START
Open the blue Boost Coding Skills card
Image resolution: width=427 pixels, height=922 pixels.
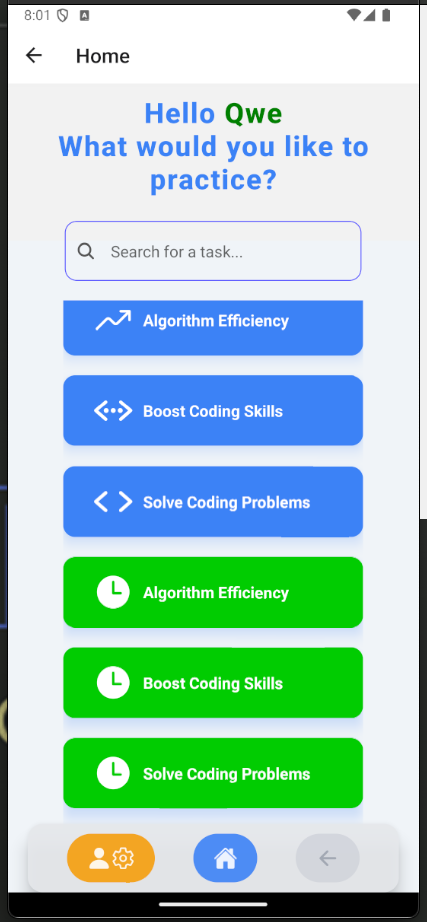(213, 410)
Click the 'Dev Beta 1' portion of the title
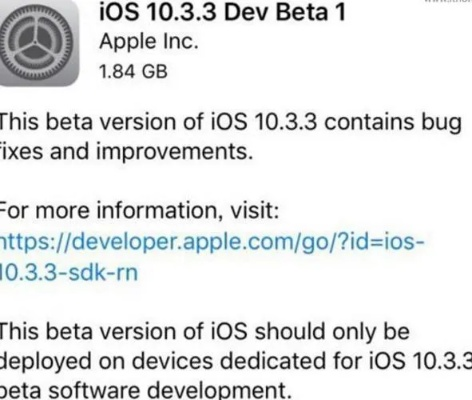 [285, 12]
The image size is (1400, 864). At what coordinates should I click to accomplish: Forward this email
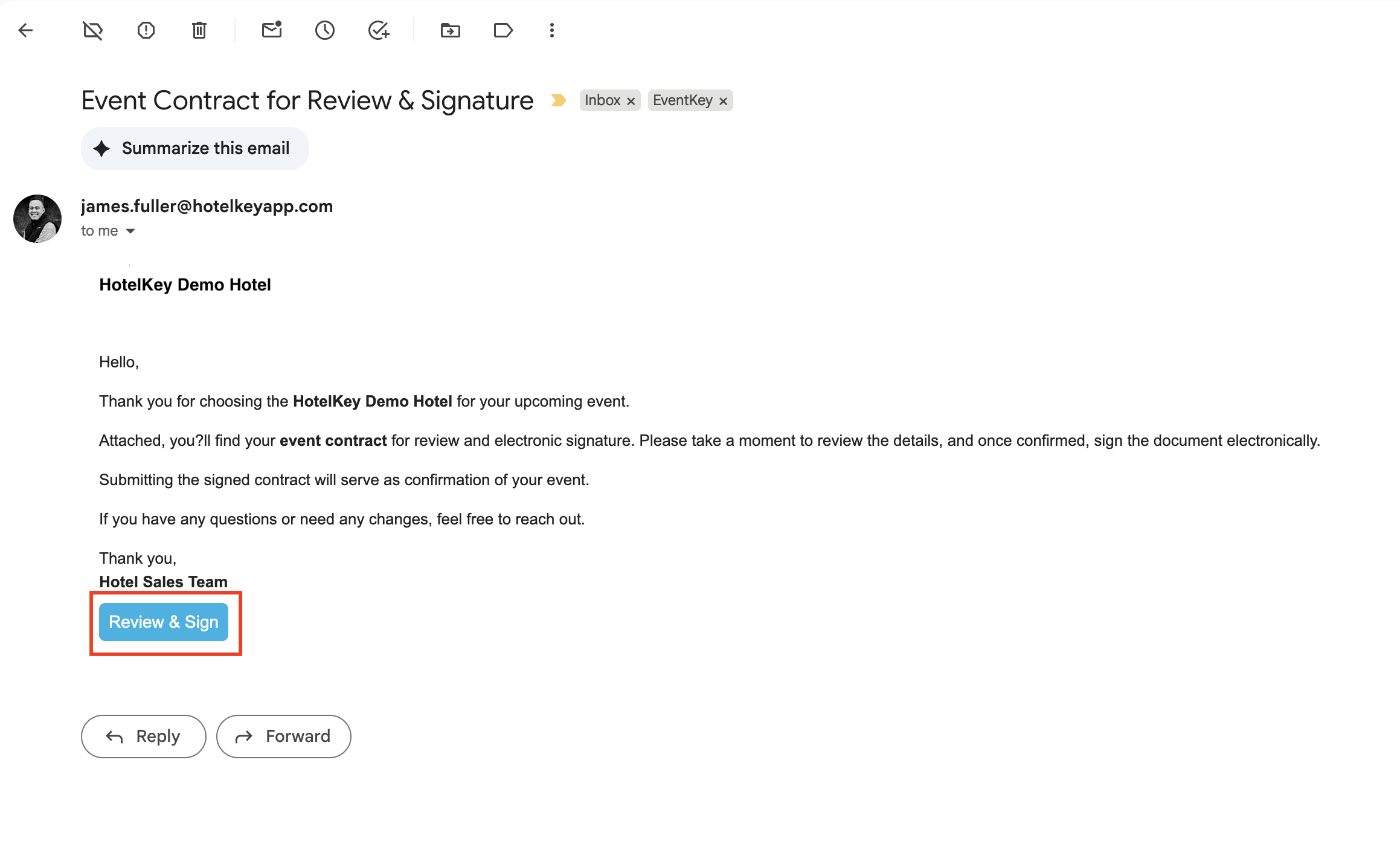click(284, 737)
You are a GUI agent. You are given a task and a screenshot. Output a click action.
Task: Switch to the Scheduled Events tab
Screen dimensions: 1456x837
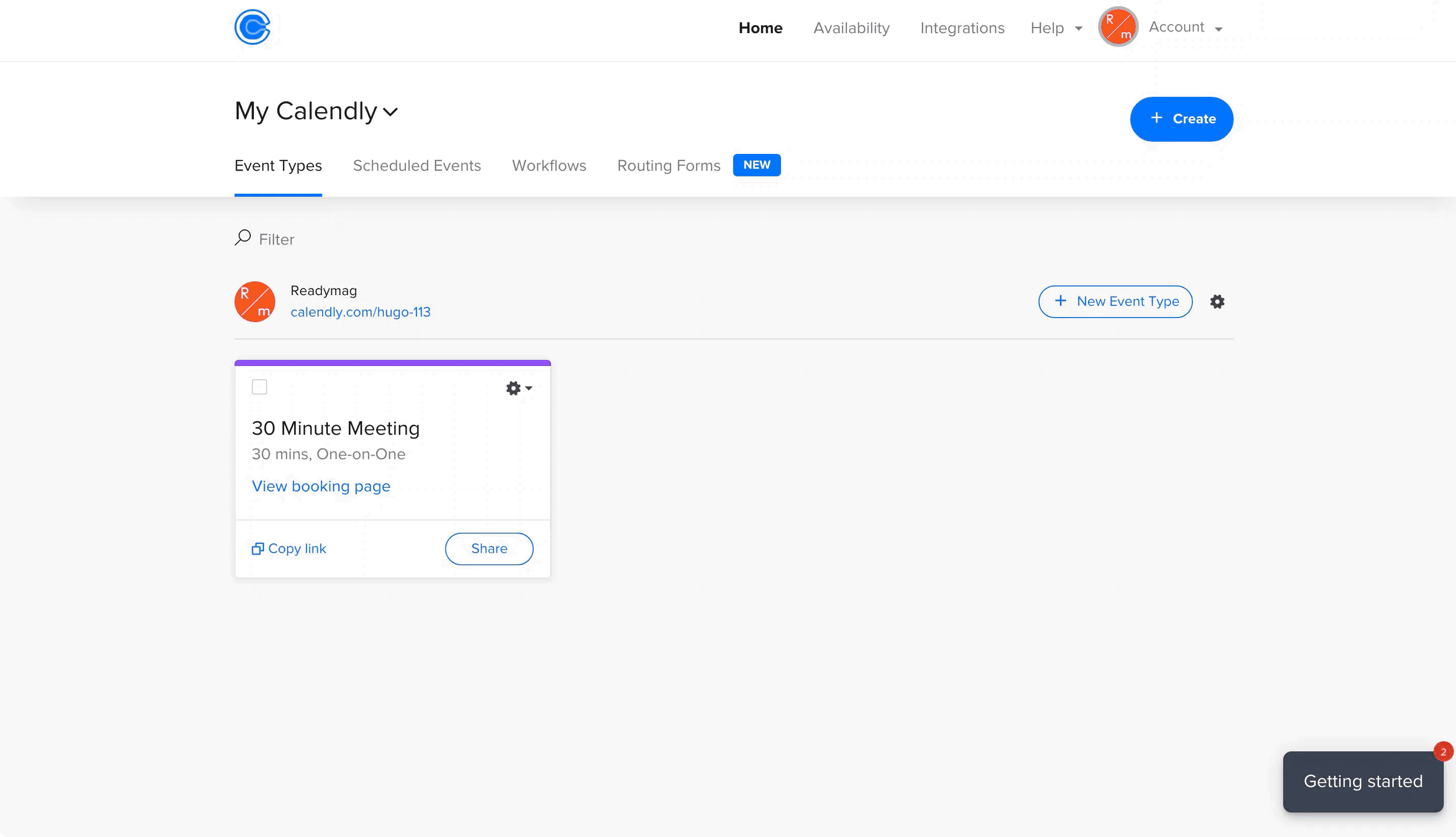click(x=417, y=166)
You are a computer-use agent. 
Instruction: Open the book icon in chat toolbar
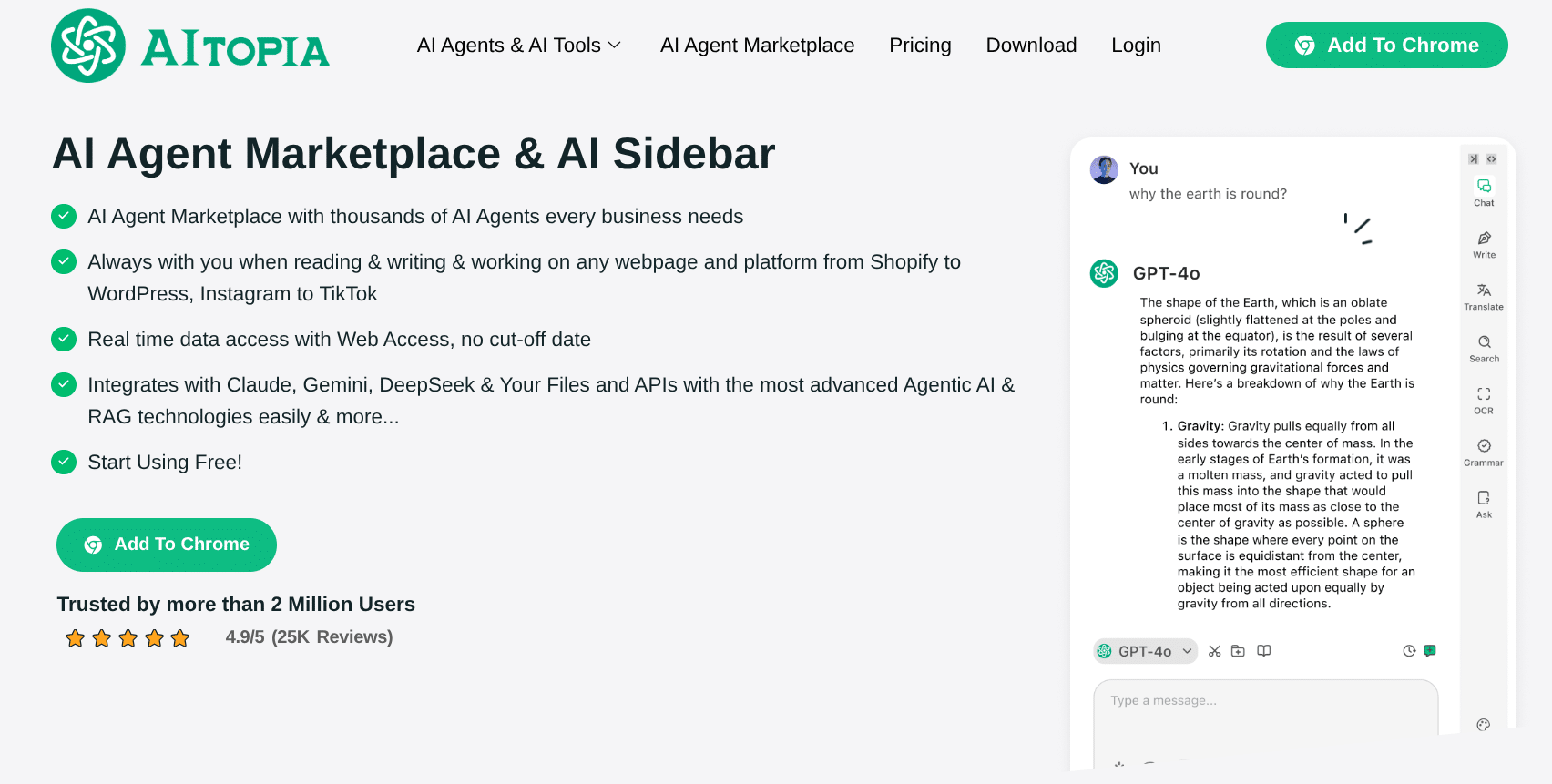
END
**Written request:**
Pull every line of text out of the data above and copy each one character for character, leaving the pictures out.

**Response below:**
Open the blue Boost Coding Skills card
Image resolution: width=427 pixels, height=922 pixels.
(213, 410)
Click the 'Dev Beta 1' portion of the title
 [285, 12]
The image size is (1400, 864). At what coordinates should I click to accomplish: Forward this email
click(284, 737)
You are a GUI agent. You are given a task and a screenshot. Output a click action.
Task: Switch to the Scheduled Events tab
Screen dimensions: 1456x837
click(x=417, y=166)
You are a computer-use agent. 
Instruction: Open the book icon in chat toolbar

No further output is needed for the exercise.